Jak temu przeciwdziałać? Spędzać więcej czasu ze sobą. Idealnym wstępem do zbudowania takiej postawy jest ćwiczenie ukorzenienia. Jest bardzo proste. Warto wykonywać je boso – tak, żeby lepiej poczuć podłoże pod stopami. Wystarczy ci krzesło i parę swobodnych minut.
1. Usiądź, zamknij oczy i rozluźnij się. Będzie ci łatwiej, jeśli weźmiesz kilka głębokich wdechów.
2. Wyobraź sobie korzenie wyrastające z twoich stóp. Zastanów się, jaki mają kolor i kształt. Zobacz, jak przebijają się przez podłogę, ziemię, skały i docierają aż do jądra ziemi. Wizualizuj korzenie, które wyrastają z ziemi i oplatają twoje stopy.
3. Pozbądź się zmęczenia i negatywnych emocji. Skieruj je do ziemi. Poczuj czystą energię, która wraca do ciebie korzeniami. Energia wypełnia i orzeźwia całe ciało.
4. Wstań i z jeszcze zamkniętymi oczami zrób kilka kroków.
Ja mam aż za dużo wolnego czasu 😉
mamy nadzieję, że ten stan nie jest dla ciebie problemem;)
Ja staram się tak organizować dzień, aby mieć czas dla siebie i swoje przyjemności 🙂
Ostatnio znajomy ciekawie podszedł do tego zagadnienia. Mianowicie wspomniał, że tak naprawdę cieszy się z tego, że dojeżdża do pracy sam samochodem około 30 in, w jedną stronę. A to dlaczego – ma wtedy czas dla siebie. NA przemyślenia, zbalansowanie myśli, czas na delikatne przejście ze strefy-pracy do strefy-rodzina.
to prawda, warto wykorzystać ten czas dla siebie. zawsze próbowałem czytać, ale w warszawie do perfekcji opanowałem sztukę drzemek tramwajowych. teraz jak wsiadam, od razu czuję się senny;)
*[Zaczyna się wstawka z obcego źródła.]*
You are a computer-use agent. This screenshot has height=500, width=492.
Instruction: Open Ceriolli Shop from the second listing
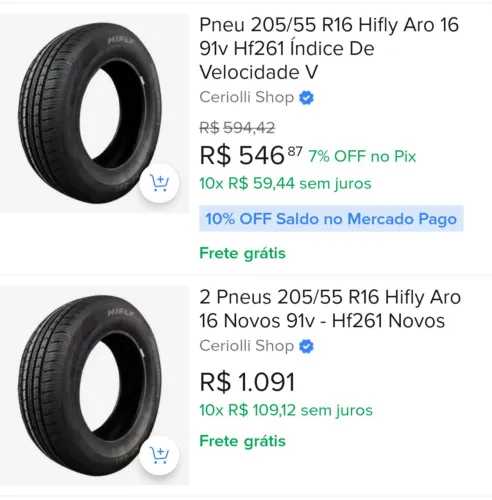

Fajny i prosty sposób na chwile relaksu, chętnie wypróbuje!:) Niesamowite zdjęcie, czy to z fantastyki?
Lepiej, to z naszego świata;) Konkretnie Kambodża:
https://pl.wikipedia.org/wiki/Ta_Prohm
Dla mnie niezwykle smutną sprawą jest to, że wiele osób przychodząc z pracy zupełnie nie wie jak ma spędzić czas wolny i żyje jedynie pracą.
Nie wydaje mi się by słuchanie muzyki, czy oglądanie czegoś nie mogło być równie dobrym odpoczynkiem jak leżenie i nic nie robienie. A wręcz przeciwnie, takie nic nie robienie jest bardziej męczące. W odpoczynku ważne jest też to by odpoczęła głowa, nie tylko ciało, a gdy nic nie robisz to myśli szaleją i głowa się bardziej męczy niż normalnie.